Re: [DISCUSS] Java SDK and the Language Coordinator Layer [was: LAZY CONSENSUS]

Ash Berlin-Taylor Mon, 11 May 2026 08:08:46 -0700

Hi Jarek,

Thanks for the review - good to have some more eyes on this.


One important thing that was not explicitly stated in the AIP (only by 
“side-effect” in the diagram, or the airflow.sdk code references) is that the 
Coordinator is entirely a worker-side construct. The scheduler is entirely 
unaware of how a task runs, just that it does. 

Point 2: queue_to_sdk is per-worker deployment config. The scheduler never sees 
or touches coordinator selection -- it only knows about queue in the same way 
it always has. The CeleryKubernetesExecutor comparison doesn't quite apply here 
because that was a scheduler/executor-level conflation; here the scheduler is 
entirely unaware coordinators exist. Adding coordinator="jdk-17" to @task.stub 
would require the scheduler to carry and propagate that to the worker, which is 
exactly the coupling we're trying to avoid. The coordinator choice is a 
deployment operator decision (not 100% only, but mostly), not a DAG authoring 
decision.

This is especially true for one of the use cases I had in my presentation at 
Airflow Sumit where you have a separate team define the task, and you just 
“call it like a function”. You as the dag author don’t need, and shouldn’t know 
if it’s run in idk-8 or jdk-25.

Point 3: Since it's per-worker config there's no shared registry for 
coordinators to compete in. jdk-11 vs jdk-17 is just two differently-configured 
workers with different queue mappings. First-match within a single worker's 
config is deterministic and unambiguous.

Point 6: Falls out naturally -- different teams' workers have different 
configs. No scheduler-level shared config concern.

-ash


> On 11 May 2026, at 00:29, Tzu-ping Chung via dev <[email protected]> 
> wrote:
> 
> The AIP has been updated to emphasise how to coordinator works with the 
> (non-Python) SDK artefact, and that process management (if present) and 
> message communication is not specified in the proposal since it is a contract 
> only between the two.
> 
> I also removed all references to parsing a Java dag file to avoid any 
> potential conflicts to AIP-82. AIP-108 now only defines how the coordinator 
> should find an executable target for a stub task, and the process it goes 
> through to fulfil execution.
> 
> Moving to other topics mentioned previously…
> 
>> 
>> 1. The important topic already discussed is the wire protocol. While I agree 
>> it's not a "blocker" for this AIP, it's 100% a blocker for releasing the 
>> coordinator. Until we ship the first version of the coordinator we can 
>> **easily** change the wire protocol. Once we ship it, it's basically a done 
>> deal and it will be difficult to take a different path. But I do not see it 
>> as a blocker for this AIP. I saw early versions (not public yet—I saw 
>> messages from Confluence and read some early drafts) showing that the 
>> current choice was a well-thought-out decision. I have my own sentiments and 
>> experience with protobufs—they're pretty bad, and I really wouldn't like to 
>> use them here—but I agree this is a different discussion and shouldn't 
>> prevent acceptance of this AIP. This is contingent on us agreeing that we 
>> will not ship the coordinator until AIP-109 (which I saw was the proposal)

□ □ □ □

* Your instructions *
Extend the mailing-list thread above on the Java SDK coordinator, picking up at the point where it stops.

* Provided material *
□ □ □ □

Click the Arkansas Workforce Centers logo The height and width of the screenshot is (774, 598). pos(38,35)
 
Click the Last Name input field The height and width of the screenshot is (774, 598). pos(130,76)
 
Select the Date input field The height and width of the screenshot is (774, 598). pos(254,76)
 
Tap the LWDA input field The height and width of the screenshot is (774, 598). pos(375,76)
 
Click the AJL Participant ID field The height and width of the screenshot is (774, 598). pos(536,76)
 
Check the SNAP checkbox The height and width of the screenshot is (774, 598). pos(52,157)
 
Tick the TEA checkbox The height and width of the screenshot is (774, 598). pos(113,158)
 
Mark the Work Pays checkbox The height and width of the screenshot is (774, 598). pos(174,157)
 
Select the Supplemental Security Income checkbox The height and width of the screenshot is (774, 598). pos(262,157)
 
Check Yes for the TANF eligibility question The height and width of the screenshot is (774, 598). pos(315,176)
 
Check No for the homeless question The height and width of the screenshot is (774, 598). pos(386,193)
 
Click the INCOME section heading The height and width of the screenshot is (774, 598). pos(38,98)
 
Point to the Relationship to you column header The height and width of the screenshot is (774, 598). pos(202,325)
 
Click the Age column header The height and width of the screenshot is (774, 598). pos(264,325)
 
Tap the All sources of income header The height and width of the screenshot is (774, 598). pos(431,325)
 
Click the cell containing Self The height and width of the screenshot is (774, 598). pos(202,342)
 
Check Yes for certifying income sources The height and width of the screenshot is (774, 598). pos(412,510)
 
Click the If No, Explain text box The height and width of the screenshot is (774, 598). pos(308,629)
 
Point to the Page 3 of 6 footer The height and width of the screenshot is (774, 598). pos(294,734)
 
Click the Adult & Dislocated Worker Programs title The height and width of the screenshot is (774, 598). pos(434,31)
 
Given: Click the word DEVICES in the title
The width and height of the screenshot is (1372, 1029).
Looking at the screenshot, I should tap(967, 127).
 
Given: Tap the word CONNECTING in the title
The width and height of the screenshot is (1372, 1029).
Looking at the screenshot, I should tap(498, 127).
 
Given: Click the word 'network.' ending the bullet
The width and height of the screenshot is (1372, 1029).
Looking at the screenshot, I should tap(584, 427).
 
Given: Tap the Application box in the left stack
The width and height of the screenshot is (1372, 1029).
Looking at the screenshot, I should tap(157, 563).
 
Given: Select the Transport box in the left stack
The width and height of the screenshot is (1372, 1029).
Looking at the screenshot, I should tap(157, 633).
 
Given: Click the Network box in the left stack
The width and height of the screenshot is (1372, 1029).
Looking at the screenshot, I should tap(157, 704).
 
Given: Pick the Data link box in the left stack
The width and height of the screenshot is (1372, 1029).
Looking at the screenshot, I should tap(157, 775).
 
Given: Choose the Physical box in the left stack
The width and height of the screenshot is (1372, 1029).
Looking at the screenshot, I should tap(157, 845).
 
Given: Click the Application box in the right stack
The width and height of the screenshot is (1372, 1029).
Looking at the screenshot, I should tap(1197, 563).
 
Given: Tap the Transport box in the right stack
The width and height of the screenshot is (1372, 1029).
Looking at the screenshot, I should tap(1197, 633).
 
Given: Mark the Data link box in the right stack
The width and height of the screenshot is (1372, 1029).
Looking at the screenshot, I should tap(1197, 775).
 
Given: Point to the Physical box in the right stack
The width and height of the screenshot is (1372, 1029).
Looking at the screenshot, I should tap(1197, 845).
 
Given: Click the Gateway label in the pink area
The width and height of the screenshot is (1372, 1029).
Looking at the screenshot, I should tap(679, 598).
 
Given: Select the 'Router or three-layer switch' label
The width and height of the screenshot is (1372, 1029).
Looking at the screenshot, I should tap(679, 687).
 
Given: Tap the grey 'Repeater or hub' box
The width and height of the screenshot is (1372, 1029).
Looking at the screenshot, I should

□ □ □ □

* Output *
>> is discussed and agreed upon. That discussion should happen **after** we 
>> complete this one and vote on this AIP; otherwise, it might get stuck in 
>> endless bikeshedding. I'm glad the proposal exists, and I even more glad 
>> it's now gated by permissions (I saw that TP, Ash, and Jason did that). Once 
>> we accept this one, we will open AIP-109 and discuss and agree on it well 
>> before we actually "ship" the first coordinator.
> 
> I disagree this is a blocker from releasing the coordinator. Since a 
> language-specific coordinator is its own distribution, it does not follow 
> Airflow Core and SDK’s major release cycles. It can be made experimental, 
> and/or bump the major version for breaking changes on its own.
> 
> However, in the meantime, some changes in Airflow Core and SDK are needed for 
> them to know the coordinator exists and route workload to it. The best 
> approach IMO is to release the base coordinator interface in Airflow 3.2 with 
> a provisional Java SDK and coordinator implementation (maybe using a 
> zero-prefixed version). This would be most helpful for us to understand 
> potential issues, rather than trying to make decisions in a vacuum.
> 
> 
>> 3. First match coordinator choice: Choosing the first matching coordinator 
>> is I think, a bad choice (paired with the queue_to_coordinator mapping). It 
>> is simplistic and has potential problems, such as when "similar" 
>> coordinators effectively "compete" for Dags/Tasks. Even the very example of 
>> two "jdk" coordinators shows the problem. I can very easily see say "jdk-11"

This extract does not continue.